Somente no Programa de Modernização da Frota de Tratores Agrícolas e Implementos Associados a Colheitadeiras (Moderfrota) , os produtores contraíram uma dívida de R$ 10,2 bilhões entre as safras 2002/03 e 2003/04.

Cabe assinalar também que as estatísticas do crédito rural do Banco Central não incluem o crédito extra-bancário, do sistema informal, de relevância crescente em anos recentes, como a Cédula do Produto Rural (CPR), um título criado pela Lei n° 8.929, em 22 de agosto de 1994, para fomentar a venda de produtos agrícolas, assim como a compra de insumos contra pagamento na safra.

O instrumento pode ser registrado na Central de Custódia e Liquidação Financeira de Título (Cetip) e avalizado por um agente financeiro. Quando não é registrado e avalizado o instrumento é chamado de "CPR de gaveta".

As operações da " CPR de gaveta", que somam valores bem maiores em comparação às CPRs avalizadas e registradas, fazem parte de um sistema informal de crédito desenvolvido no Brasil nos últimos anos. Seu crescimento decorre das dificuldades burocráticas e da oferta de garantia para acessar o sistema formal. As agroindústrias e traders, diante da maior facilidade para captar recursos, realizam "CPR de gaveta" com os agricultores a custos mais competitivos.
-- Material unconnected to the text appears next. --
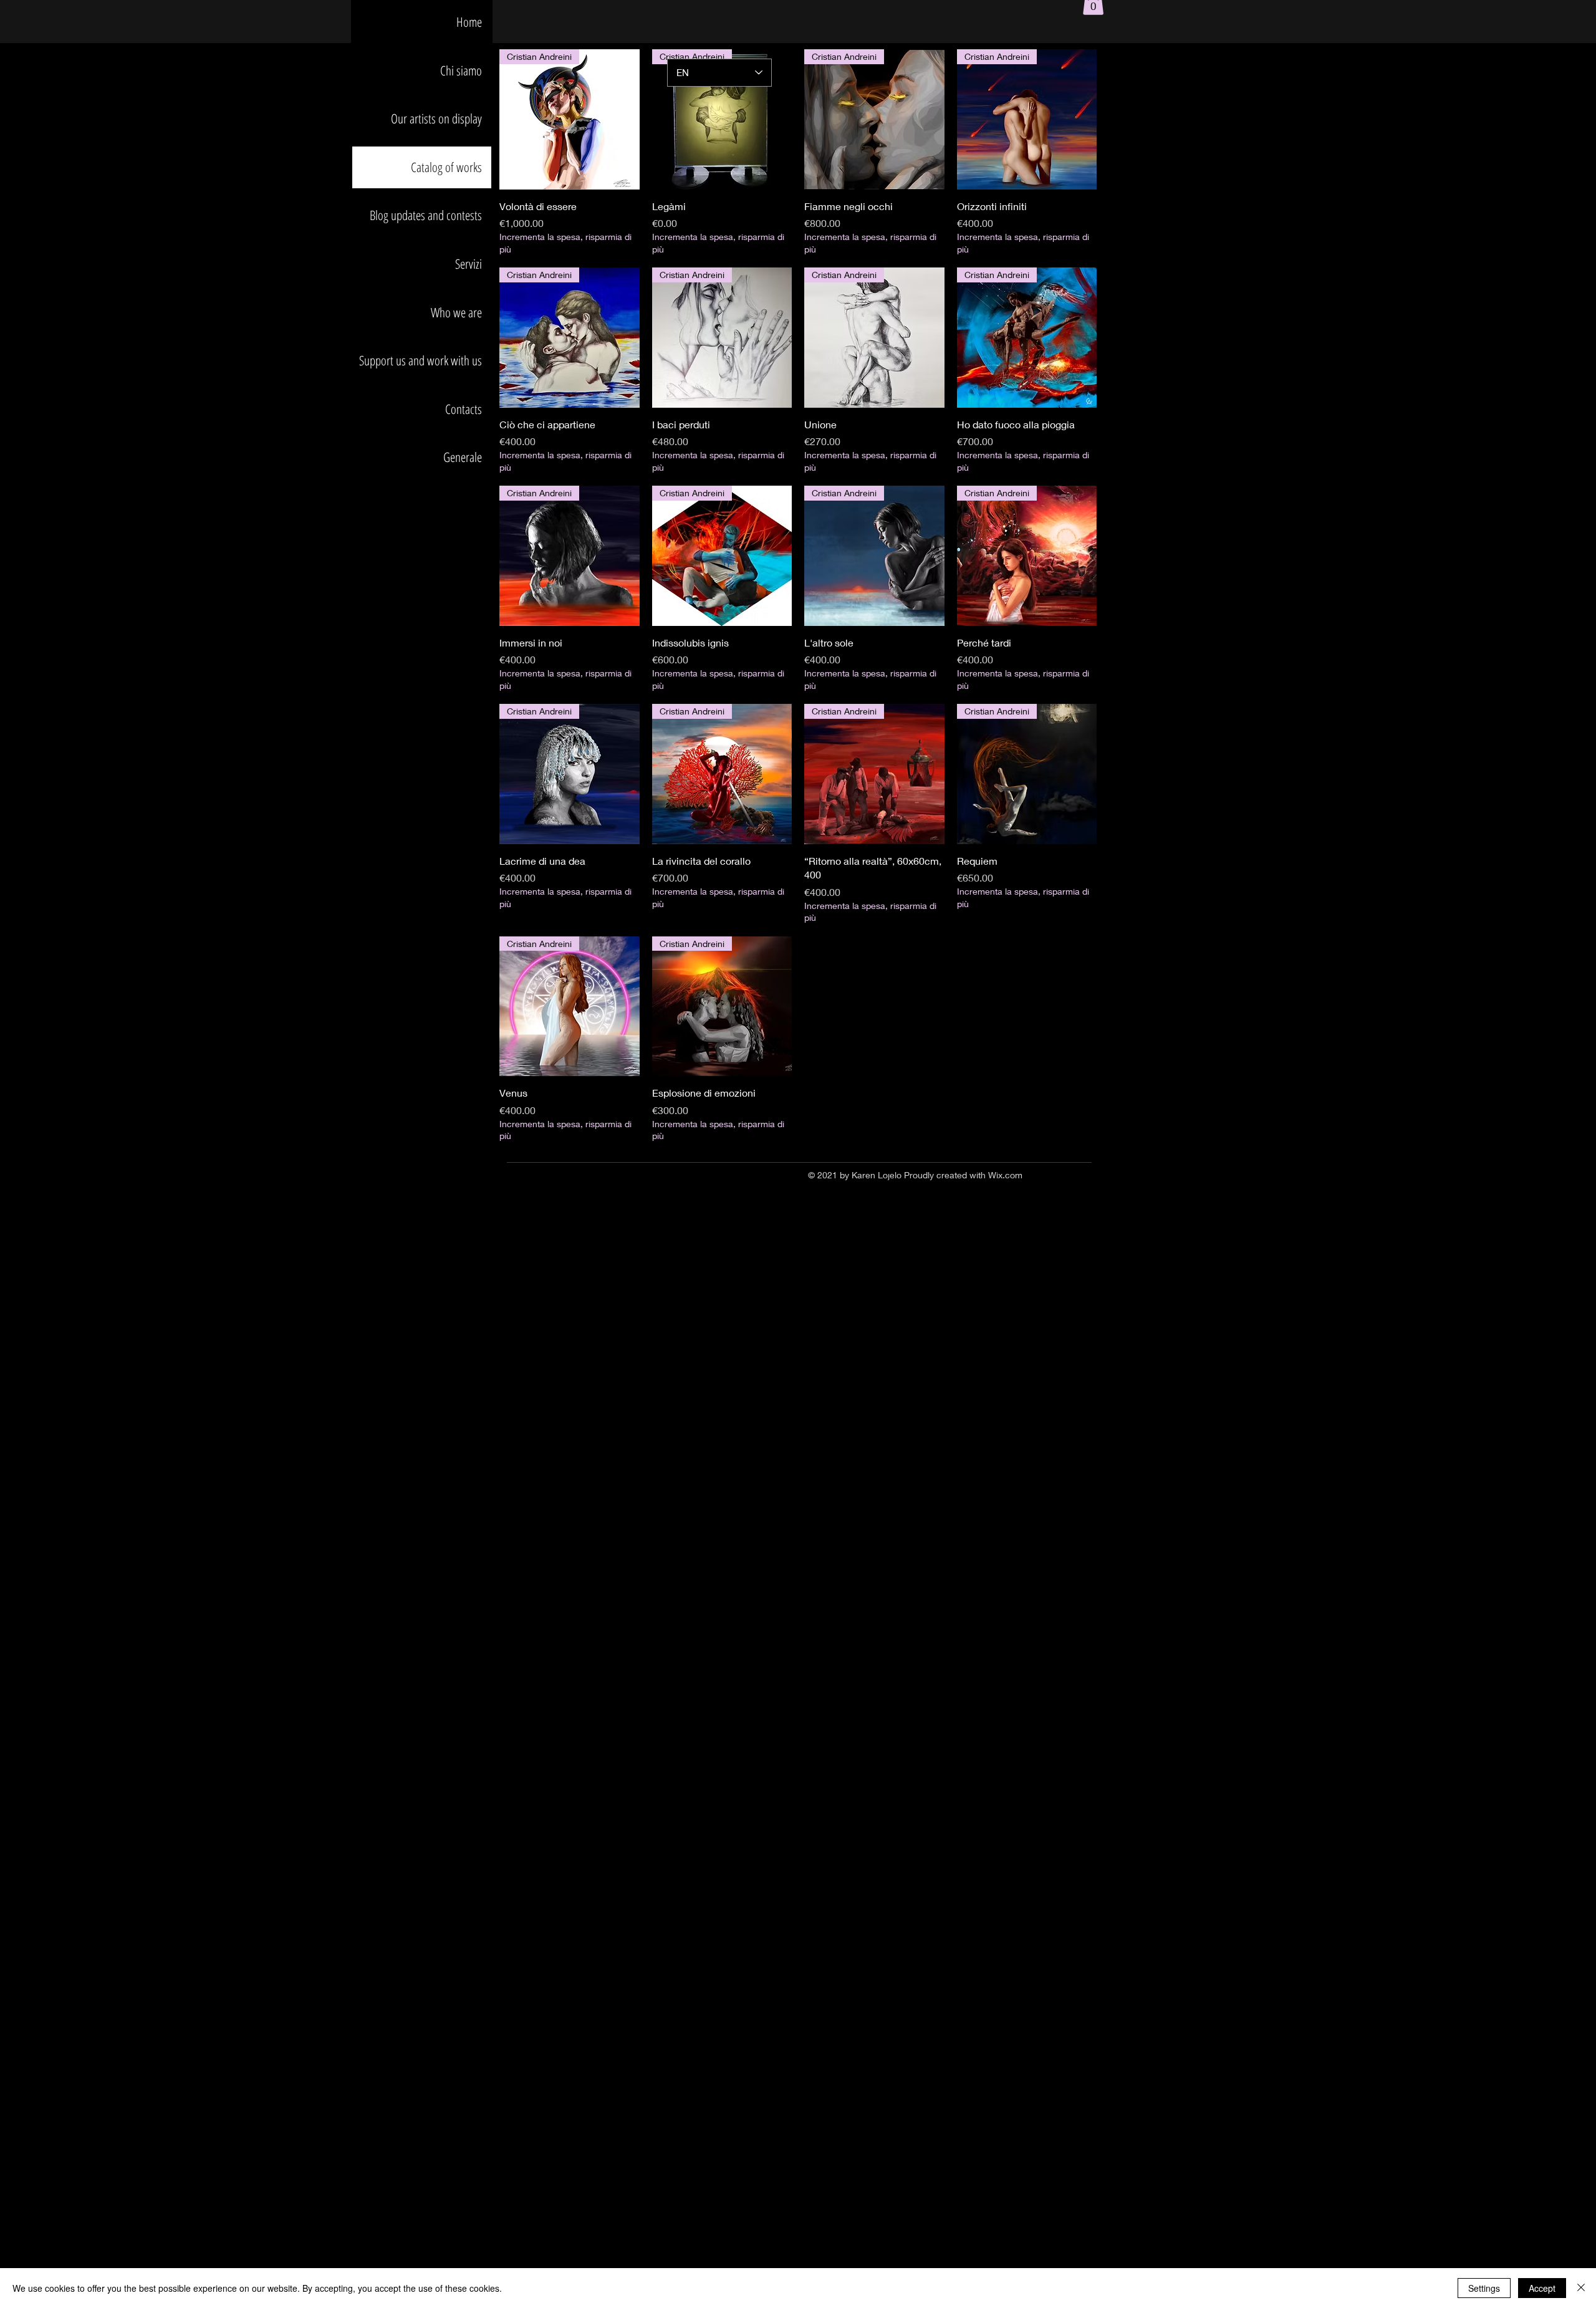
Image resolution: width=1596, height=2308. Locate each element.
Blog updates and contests (426, 215)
Quando se compara a evolução anual, os saldos devedores médios dos produtores cresceram em relação ao Produto Interno Bruto setorial, divulgado pelo IBGE. No biênio 2005/06, a participação da dívida agrícola no PIB subiu com todo vigor, pelo efeito combinado de aumento de R$ 9 bilhões e R$ 6 bilhões, respectivamente, nas dívidas de custeio e investimento, enquanto o PIB sofria queda.

Agricultura: Dívida do crédito em relação
ao PIB DA aRICULTURA

Ano

Custeio

Investimento

Comercialização

Total

1995
1996
1997
1998
1999
2000
2001
2002
2003
2004
2005
*2006

16,4
17,5
15,8
14,6
17,9
19,4
18,3
17,1
15,9
15,7
19,7
24,6

11,8
11,0
10,8
12,9
14,3
16,0
18,4
16,9
16,7
17,7
23,1
27,8

7,0
5,0
5,1
5,3
3,1
2,3
2,5
2,1
2,4
2,1
1,9
2,6

35,3
33,5
31,7
32,6
35,3
37,7
39,2
36,1
35,0
35,5
44,7
54,8

Fonte: Bacen e IBGE
(*) valores até outubro

Observação: Os valores das dívidas incluem uma estimativa do montante da dívida agrícola transferida em 2001 dos bancos federais para o Tesouro Nacional, com base na Medida Provisória nº 2.196-3, de 24 de agosto de 2001, de R$ 6 bilhões para o crédito de custeio e R$ 3 bilhões para o crédito de investimento.
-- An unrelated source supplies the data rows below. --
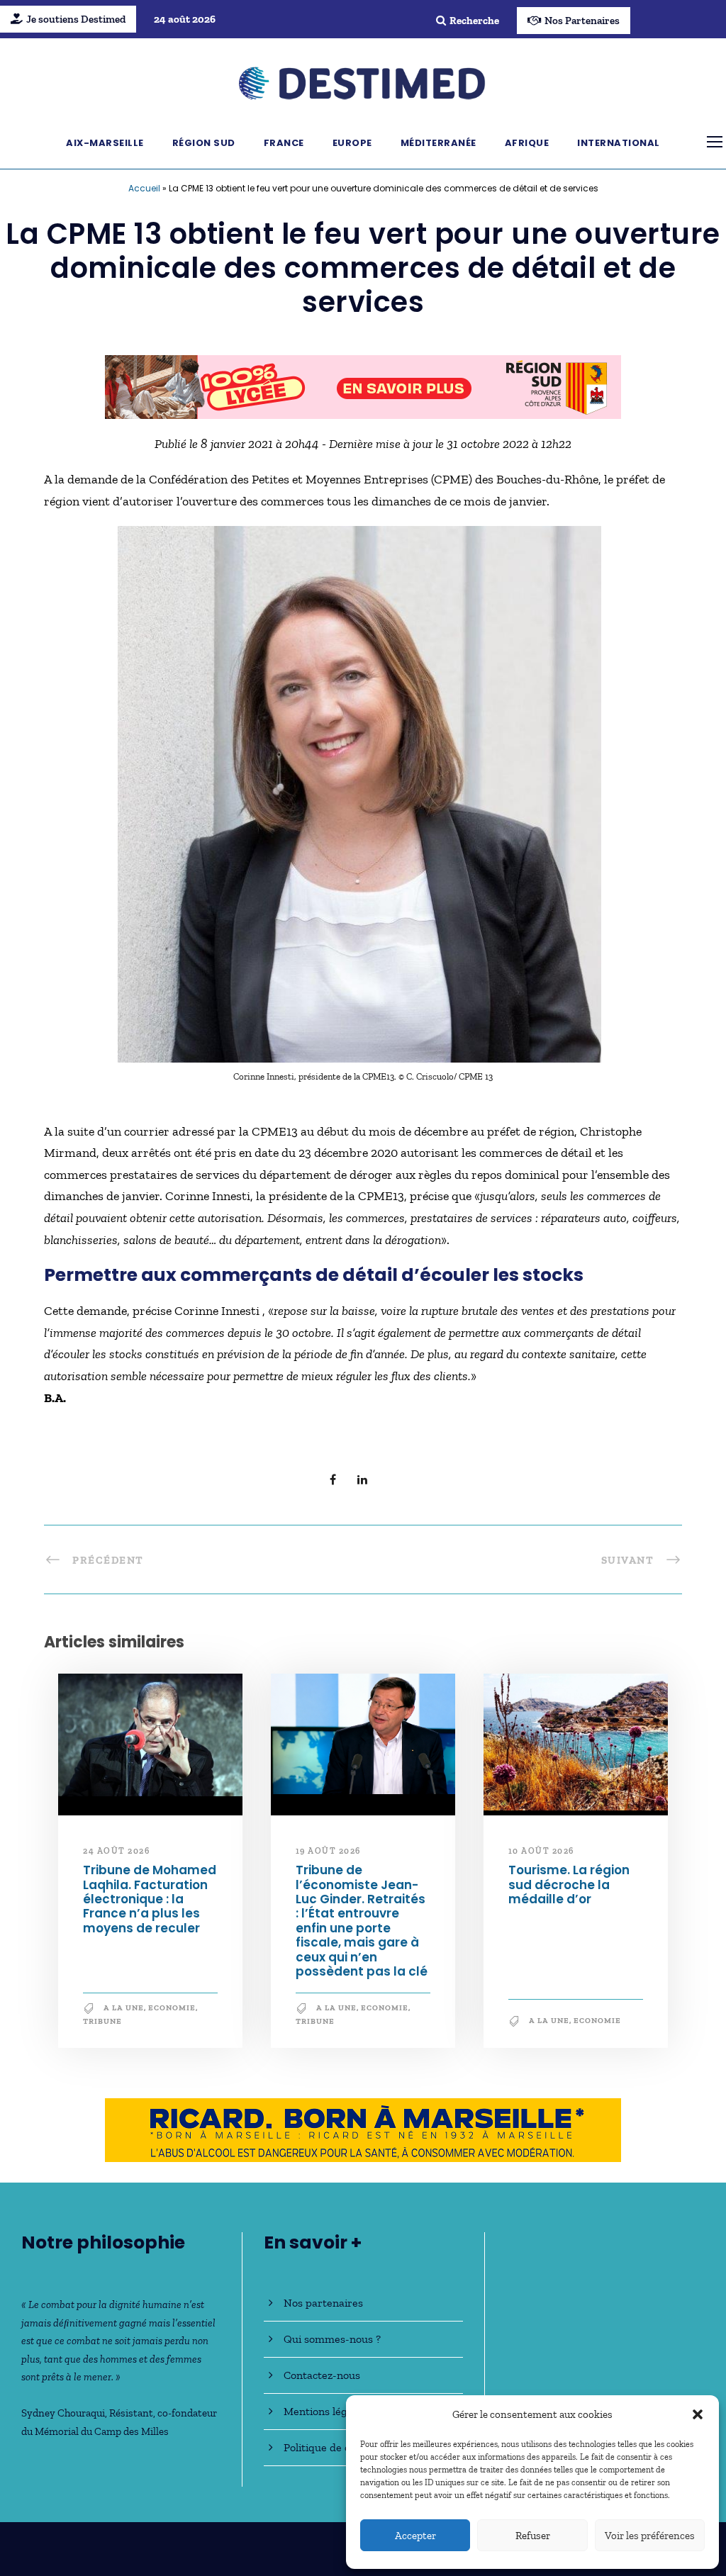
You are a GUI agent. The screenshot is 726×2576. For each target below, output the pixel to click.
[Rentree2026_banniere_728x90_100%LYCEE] (363, 385)
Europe (352, 143)
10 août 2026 (541, 1851)
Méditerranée (438, 143)
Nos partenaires (323, 2302)
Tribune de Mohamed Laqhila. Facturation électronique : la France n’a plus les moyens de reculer (149, 1899)
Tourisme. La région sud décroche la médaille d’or (569, 1884)
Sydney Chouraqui (63, 2413)
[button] (698, 2414)
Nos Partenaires (582, 20)
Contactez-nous (322, 2375)
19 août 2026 (328, 1851)
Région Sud (203, 143)
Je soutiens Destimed (75, 19)
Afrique (527, 143)
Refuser (532, 2535)
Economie (172, 2007)
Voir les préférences (650, 2535)
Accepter (415, 2535)
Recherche (474, 20)
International (618, 143)
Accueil (144, 188)
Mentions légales (325, 2411)
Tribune (102, 2021)
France (284, 143)
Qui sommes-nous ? (332, 2339)
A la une (124, 2007)
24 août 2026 (116, 1851)
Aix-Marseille (105, 143)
Esse rápido crescimento do endividamento agrícola de curto e longo prazos, combinado com a queda na renda entre as safras 2004/05 e 2005/06, impede que o setor tenha capacidade para saldar seus compromissos.

Nos próximos anos, o grande desafio do governo está justamente em praticar uma política agrícola, que alivie o endividamento excessivo de uma atividade cercada de incertezas e volatilidades intrínsecas. Elevados investimentos sempre pressionam os custos fixos de produção e causam rigidez na oferta quando a conjuntura de preços está comprimida. Tudo isso torna o ambiente mais volátil e instável.

Luiz Antonio Pinazza, editor-executivo da Agroanalysis (Fundação Getúlio Vargas)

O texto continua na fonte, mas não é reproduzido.